The Milwaukee Journal Sentinel editorial board is downplaying the importance of Scott Walker's promise to create 250,000 jobs during his four years in office:
The Walker critics argue you should care about this. But you shouldn't. It's just not that important. Walker's promise was always more rhetoric than reality, a nice sound bite.
"A nice sound bite?" That's not what the Journal Sentinel called it when they endorsed Walker in 2010, and it's not the standard Walker placed on himself while running back then, calling the number his "floor," the minimum he would accept.
The Journal Sentinel would like you to believe that these pledges didn't matter. They also want you to think that "politicians don't create jobs."
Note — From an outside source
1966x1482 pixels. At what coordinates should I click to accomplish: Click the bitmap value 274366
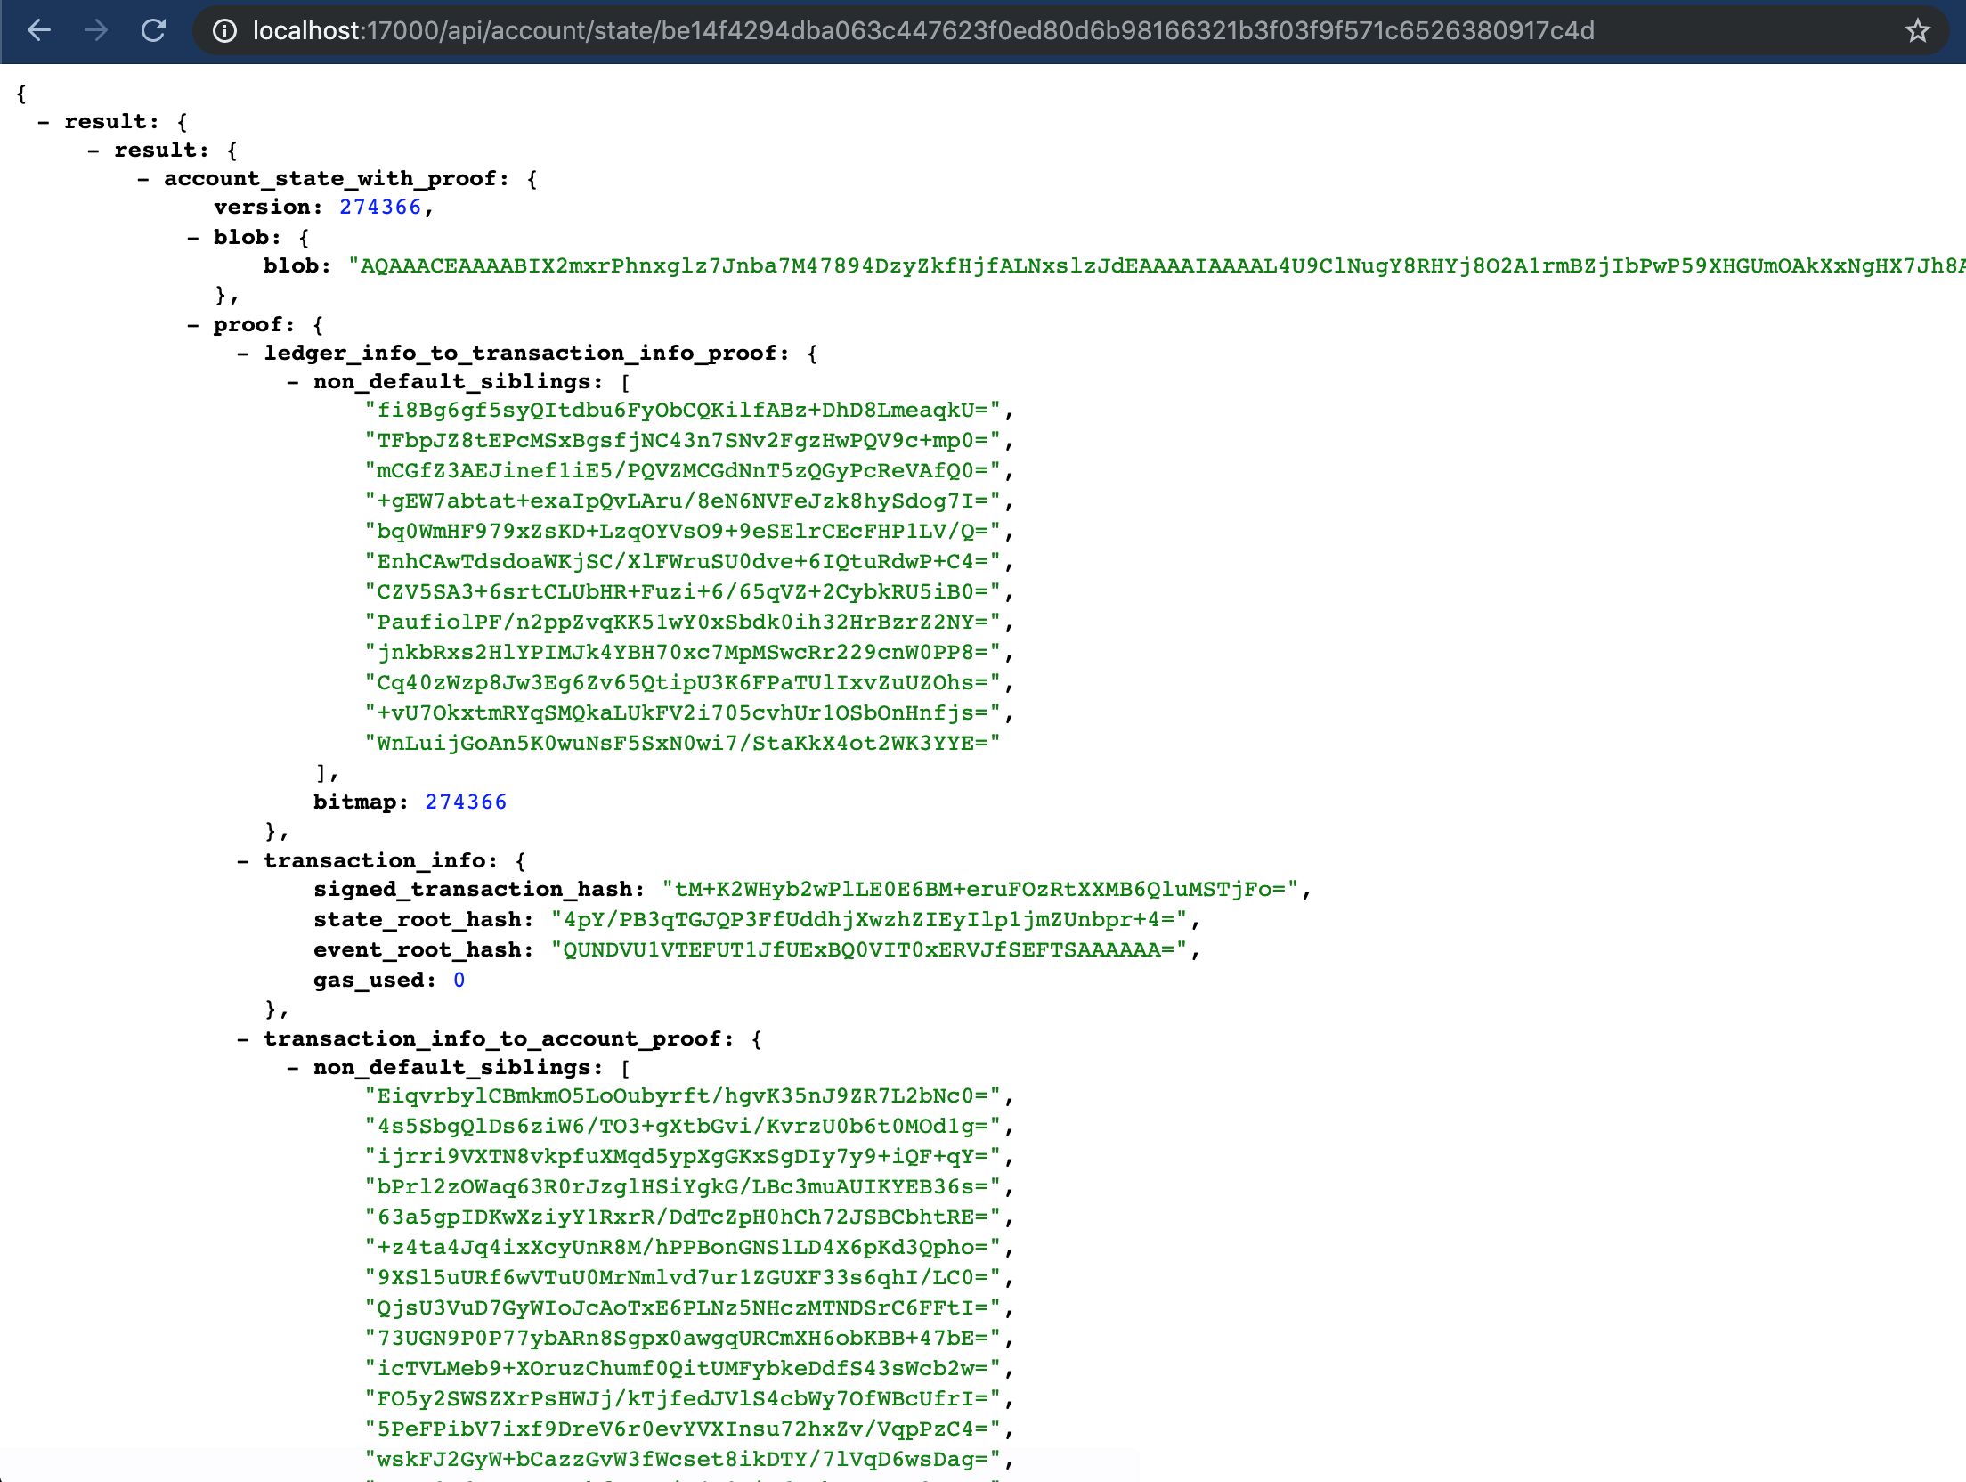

But if politicians don't create jobs, then why was it acceptable in 2010 for the Journal Sentinel to endorse Walker in the first place, in part for his jobs promises? It doesn't add up.
I wrote last month that Gov. Walker's pledge does matter. If it doesn't, then what's stopping him from making it again, or even doubling it? At what point is a politician meant to be held to their promises? And if we say it's no big deal, are other campaign promises fair game for dismissal too? Why make pledges at all?
The Journal Sentinel is wrong -- Walker's jobs promise DOES matter, and it's a failed promise that deserves to be recognized.